If interested, contact via message or EMail at [email protected]

Da Sarge


----------



## Sgt Wilco (Jan 29, 2004)

Update: The prop section of my line has been sold, down to my spacecraft line.

1/32 2001 EVA Pod
1/48 PotA Icarus
1/48 Proteus (inner space still counts as space!)
1/200 Spaceship Luna
1/300 Cosmostrator

Da Sarge


----------



## veedubb67 (Jul 11, 2003)

Sarge,

PM sent.

Rob
Iwata Padawan


----------



## Tom Clawson (Oct 25, 2020)

Sgt Wilco said:


> Update: The prop section of my line has been sold, down to my spacecraft line.
> 
> 1/32 2001 EVA Pod
> 1/48 PotA Icarus
> ...


----------



## Tom Clawson (Oct 25, 2020)

do you have any more POTA Icarus models ?? if so can you sell me one ?? a while ago I sent you some money for one and ask to send me one when you had any ?? if not I buy one now !!
Tom Clawson


----------



## Milton Fox Racing (May 27, 2014)

You should really not include your home address in a public post but send it by conversation (PM) to Sgt Wilco directly. (Click on his user name and then click on start conversation.)

Did you also try the email address he has listed?


----------



## Buc (Jan 20, 1999)

You did notice the date of Sgt's post? Haven't seen Sgt's presence in ages.
(my mind is telling me he might have passed away, but my mind is a sieve, so don't take for reality)
Buc


----------



## alpink (Aug 22, 2010)

BUC, yes, well noted that date
didn't want to burst Tom's bubble


----------



## Milton Fox Racing (May 27, 2014)

Sgt Wilco (or someone still accessing his account) was here a little over a month ago. So it's posslble he could respond to Buc, but it is never a good ideal to include that type of information in a public post - use a private conversation (PM) instead. Or as in this case the preferred contact route (which in and of it self is not a much better ideal - unless it was a throw away email to start with.)

🤙


----------



## Buc (Jan 20, 1999)

"...respond to Buc Tom"


----------



## Sgt Wilco (Jan 29, 2004)

Hello Troops-

The rumors of my death have been greatly exaggerated!!! Got out of the business in 2011 to concentrate on the Museum; finished up Grad School and got my Masters Degree in History. Luckily, my mother got to see me as a subject matter expert on television before she passed away (that, to her, spelled the pinnacle of success for any historian). (National Geographic Channel, Hitler's Last Stand series, "Enemy Allies" episode. I'm the fat dude in the blue shirt).
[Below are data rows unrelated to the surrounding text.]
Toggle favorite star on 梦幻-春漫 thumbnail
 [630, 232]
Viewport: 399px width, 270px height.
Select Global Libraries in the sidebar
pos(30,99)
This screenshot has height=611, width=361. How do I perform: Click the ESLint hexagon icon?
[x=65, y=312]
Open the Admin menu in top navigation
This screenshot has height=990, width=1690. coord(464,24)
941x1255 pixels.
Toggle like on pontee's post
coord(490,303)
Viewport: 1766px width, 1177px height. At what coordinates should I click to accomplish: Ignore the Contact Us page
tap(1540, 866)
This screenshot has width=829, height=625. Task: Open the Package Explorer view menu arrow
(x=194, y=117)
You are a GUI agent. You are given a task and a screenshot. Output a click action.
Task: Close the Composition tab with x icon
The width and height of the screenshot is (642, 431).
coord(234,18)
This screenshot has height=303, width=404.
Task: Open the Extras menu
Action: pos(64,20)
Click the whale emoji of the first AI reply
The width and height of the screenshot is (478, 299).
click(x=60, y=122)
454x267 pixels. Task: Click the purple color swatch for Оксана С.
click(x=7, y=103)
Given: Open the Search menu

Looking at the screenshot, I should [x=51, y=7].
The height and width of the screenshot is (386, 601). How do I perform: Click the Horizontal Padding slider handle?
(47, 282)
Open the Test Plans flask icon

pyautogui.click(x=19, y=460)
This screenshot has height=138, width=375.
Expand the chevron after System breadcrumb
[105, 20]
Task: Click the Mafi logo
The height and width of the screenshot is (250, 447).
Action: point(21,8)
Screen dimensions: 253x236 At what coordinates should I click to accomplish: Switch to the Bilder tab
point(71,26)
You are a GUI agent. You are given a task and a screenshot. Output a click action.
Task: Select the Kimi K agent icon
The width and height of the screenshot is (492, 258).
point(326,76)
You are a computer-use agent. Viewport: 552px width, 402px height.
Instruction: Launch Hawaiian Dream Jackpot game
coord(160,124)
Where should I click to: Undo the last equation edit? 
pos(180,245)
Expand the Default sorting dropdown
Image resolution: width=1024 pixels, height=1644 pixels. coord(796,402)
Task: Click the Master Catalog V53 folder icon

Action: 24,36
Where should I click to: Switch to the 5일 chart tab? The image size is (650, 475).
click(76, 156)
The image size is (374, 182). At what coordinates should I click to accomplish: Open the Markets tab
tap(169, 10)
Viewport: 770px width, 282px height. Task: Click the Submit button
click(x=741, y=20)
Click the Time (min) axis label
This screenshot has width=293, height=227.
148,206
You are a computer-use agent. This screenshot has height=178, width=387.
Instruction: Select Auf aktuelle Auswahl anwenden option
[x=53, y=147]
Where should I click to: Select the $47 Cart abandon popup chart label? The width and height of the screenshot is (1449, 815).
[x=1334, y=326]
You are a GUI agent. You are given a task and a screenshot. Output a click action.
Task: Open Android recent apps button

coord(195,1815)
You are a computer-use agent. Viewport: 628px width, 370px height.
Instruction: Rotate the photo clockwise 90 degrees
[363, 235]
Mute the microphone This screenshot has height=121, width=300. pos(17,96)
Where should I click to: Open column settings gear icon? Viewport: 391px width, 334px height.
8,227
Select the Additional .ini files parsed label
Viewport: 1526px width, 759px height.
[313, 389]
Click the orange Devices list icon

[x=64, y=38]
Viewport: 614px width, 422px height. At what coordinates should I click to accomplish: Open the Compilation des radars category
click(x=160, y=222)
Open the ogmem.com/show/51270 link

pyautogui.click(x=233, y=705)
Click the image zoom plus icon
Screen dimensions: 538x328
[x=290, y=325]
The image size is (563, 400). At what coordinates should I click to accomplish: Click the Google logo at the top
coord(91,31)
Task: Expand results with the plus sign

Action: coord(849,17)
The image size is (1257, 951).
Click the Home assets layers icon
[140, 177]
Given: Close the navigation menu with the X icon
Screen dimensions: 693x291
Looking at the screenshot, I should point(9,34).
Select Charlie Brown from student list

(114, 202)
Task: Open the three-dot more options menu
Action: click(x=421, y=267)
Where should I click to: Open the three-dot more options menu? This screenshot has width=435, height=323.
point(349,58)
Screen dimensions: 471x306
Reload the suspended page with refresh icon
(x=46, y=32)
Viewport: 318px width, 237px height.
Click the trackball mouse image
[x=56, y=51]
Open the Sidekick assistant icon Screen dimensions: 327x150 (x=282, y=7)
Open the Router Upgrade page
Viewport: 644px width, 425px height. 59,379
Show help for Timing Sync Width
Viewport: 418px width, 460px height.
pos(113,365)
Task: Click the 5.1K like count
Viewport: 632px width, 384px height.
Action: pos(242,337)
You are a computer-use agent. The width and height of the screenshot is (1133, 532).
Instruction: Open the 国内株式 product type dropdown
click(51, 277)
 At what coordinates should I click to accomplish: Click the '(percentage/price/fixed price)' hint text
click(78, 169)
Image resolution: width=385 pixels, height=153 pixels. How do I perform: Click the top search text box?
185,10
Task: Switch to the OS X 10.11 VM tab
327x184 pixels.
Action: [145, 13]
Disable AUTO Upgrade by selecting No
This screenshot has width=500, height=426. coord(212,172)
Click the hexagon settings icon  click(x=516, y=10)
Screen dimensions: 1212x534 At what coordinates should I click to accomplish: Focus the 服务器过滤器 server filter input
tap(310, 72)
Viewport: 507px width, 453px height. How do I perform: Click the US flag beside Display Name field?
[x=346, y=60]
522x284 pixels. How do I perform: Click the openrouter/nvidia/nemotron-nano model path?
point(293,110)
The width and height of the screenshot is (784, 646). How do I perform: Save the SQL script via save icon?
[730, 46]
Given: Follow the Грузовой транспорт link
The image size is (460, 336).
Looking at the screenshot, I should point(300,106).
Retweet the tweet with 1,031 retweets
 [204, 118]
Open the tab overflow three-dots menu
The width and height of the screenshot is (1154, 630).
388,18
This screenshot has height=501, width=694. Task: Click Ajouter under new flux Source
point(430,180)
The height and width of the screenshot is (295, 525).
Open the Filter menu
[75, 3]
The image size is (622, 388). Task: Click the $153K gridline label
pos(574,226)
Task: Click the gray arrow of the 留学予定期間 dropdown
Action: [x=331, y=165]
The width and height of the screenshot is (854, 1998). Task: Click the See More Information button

Not into resin anymore- multiple chemical sensitivity saw to that. I do build stick-and-tissue airplanes, as well as restoring old cars and military vehicles... will post a couple of pics of the latest projects!

Da Sarge


----------



## Milton Fox Racing (May 27, 2014)

Welcome back from the brink of speculation! We are going to need a note from you doctor to verify though. 👩‍⚕️


----------



## Sgt Wilco (Jan 29, 2004)

In terms of 'Da Sarge Keeping Out of Trouble...'
Here's my biggest project- the Museum's M3 Half Track! Brand-new from axle to axle, including rebuilt engine, braking system, electrics, transmission/transfer case and new tires & tracks. Now installing all of the new armor plate and upholstery!


----------



## Sgt Wilco (Jan 29, 2004)

Personal project #1: Dumas 'Walnut Scale' Fairchild PT-19 Cornell. Built straight out of the box and covered with colored tissue to keep weight down. Flies straight as a pin!


----------



## Sgt Wilco (Jan 29, 2004)

"Coming Soon" (in other words, 'In my copious free time') I will be doing a frame-off restoration of my recently-acquired 1979 Bradley GT MkII. Billed as a 'Luxury Sports Car' in kit form it used a Volkswagen Beetle frame/floor pan and mechanicals. This one is a VERY rare factory-built, factory-titled example. Pay no attention to Rocket J. Donkey and Moneypenny Donkey in the background- they just want a car ride


----------